### Records for the exercise

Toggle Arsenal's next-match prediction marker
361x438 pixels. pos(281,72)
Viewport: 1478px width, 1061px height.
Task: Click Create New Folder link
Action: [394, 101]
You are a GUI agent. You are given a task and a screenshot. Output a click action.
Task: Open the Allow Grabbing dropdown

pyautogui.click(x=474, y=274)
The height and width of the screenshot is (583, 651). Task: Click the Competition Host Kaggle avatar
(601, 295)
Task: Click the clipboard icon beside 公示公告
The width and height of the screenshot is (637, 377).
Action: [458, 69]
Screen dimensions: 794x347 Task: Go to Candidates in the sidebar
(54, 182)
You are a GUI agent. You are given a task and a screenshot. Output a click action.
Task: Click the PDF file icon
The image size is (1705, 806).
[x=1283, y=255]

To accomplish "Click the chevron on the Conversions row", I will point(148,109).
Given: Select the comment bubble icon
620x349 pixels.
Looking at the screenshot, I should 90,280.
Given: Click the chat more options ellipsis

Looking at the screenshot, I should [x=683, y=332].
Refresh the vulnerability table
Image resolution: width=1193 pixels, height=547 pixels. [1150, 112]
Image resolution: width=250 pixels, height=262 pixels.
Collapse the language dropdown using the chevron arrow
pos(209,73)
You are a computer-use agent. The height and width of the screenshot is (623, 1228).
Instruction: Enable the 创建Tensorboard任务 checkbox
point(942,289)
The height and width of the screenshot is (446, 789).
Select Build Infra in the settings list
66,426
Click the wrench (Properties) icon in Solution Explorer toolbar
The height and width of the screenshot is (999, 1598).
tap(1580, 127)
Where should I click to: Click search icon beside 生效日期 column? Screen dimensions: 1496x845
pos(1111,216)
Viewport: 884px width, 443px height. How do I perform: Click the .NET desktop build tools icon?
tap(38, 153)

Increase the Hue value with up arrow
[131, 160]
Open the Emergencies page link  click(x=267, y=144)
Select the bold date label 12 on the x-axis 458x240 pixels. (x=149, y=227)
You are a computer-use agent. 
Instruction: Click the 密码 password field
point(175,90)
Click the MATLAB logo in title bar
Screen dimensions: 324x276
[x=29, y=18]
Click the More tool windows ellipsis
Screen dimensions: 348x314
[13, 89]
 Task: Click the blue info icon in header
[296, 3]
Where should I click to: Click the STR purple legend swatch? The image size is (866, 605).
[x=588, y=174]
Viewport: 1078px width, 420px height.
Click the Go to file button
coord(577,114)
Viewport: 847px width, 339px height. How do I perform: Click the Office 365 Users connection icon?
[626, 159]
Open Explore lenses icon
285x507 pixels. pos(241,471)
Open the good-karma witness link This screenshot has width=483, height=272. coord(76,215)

### Instructions to follow
Format the data above, from the line with "Where should I click to: Click the" through the line with "285x507 pixels. pos(241,471)", as a Markdown table with the columns Row and Line. Leave out any blank lines.

### Written reply
| Row | Line |
|---|---|
| 1 | Where should I click to: Click the STR purple legend swatch? The image size is (866, 605). |
| 2 | [x=588, y=174] |
| 3 | Viewport: 1078px width, 420px height. |
| 4 | Click the Go to file button |
| 5 | coord(577,114) |
| 6 | Viewport: 847px width, 339px height. How do I perform: Click the Office 365 Users connection icon? |
| 7 | [626, 159] |
| 8 | Open Explore lenses icon |
| 9 | 285x507 pixels. pos(241,471) |